Puisque ce moyen lui manque de recruter des soldats, puisque ni le trésor public ni les habitudes du pays ne lui permettent d’organiser une armée, il faut bien qu’il s’adresse aux puissances étrangères. Il avait songé d’abord aux Anglais ; il se tourne maintenant vers la France. Il part, traverse la Pologne d’un bout à l’autre, voit secrètement le roi à Bialistock, arrive à Dresde, où il est reçu par le prince royal, se dispose enfin à gagner la France et Paris. Maurice s’était fait de singulières illusions, s’il avait pu croire que le gouvernement français irait s’engager de gaité de cœur dans ces complications de l’Europe du nord.
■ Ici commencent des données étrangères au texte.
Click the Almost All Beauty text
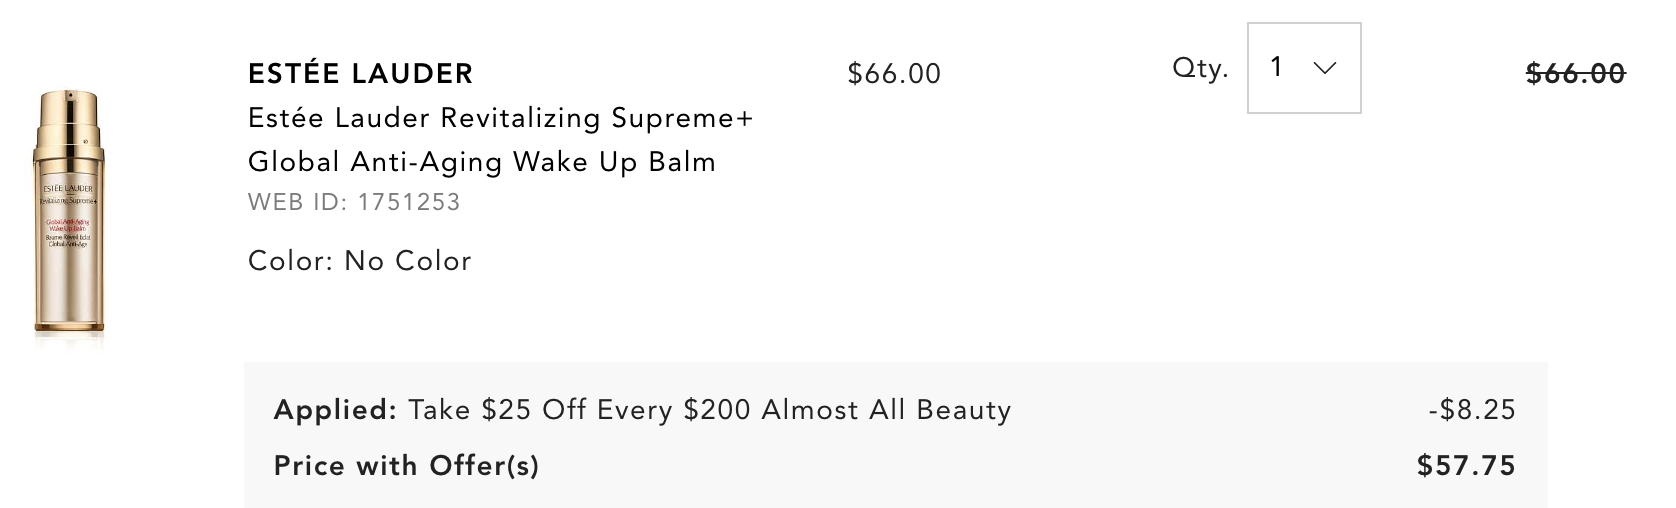Screen dimensions: 1676x508 [887, 410]
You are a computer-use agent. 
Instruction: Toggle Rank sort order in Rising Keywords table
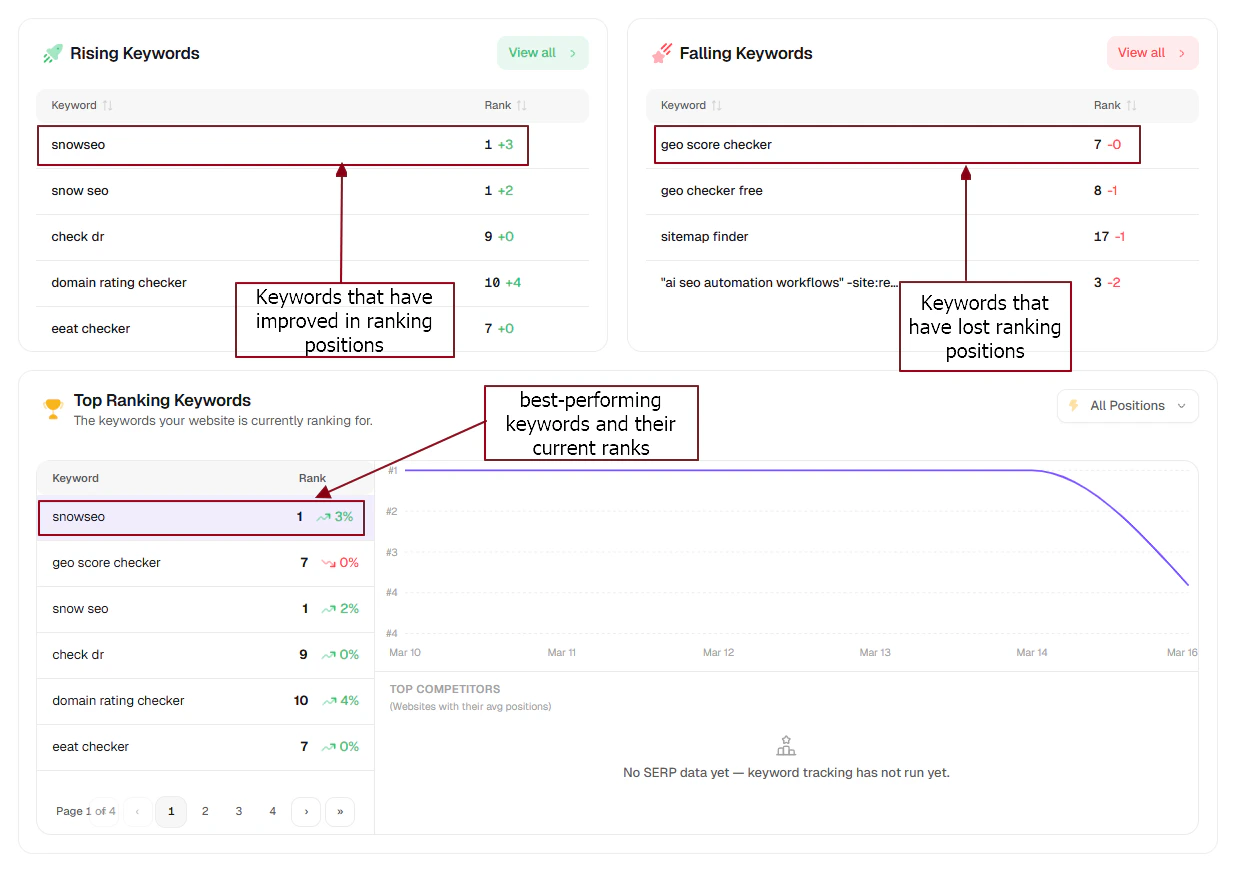pos(520,105)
Le cardinal Fleury, uniquement occupé à maintenir la paix, avait écarté des causes de guerre plus sérieuses que celle-là. Arrivé à Paris vers la fin d’avril, le duc-élu de Courlande en repartit le 2 juin sans avoir rien obtenu. Le 21, il était à Pillnitz auprès du roi son père, fort bien accueilli, mais à la condition de ne pas lui souffler mot des affaires de Courlande. « Je

  1. Mes Rêveries, par Maurice comte de Saxe, livre premier, chap. Ier, article Ier.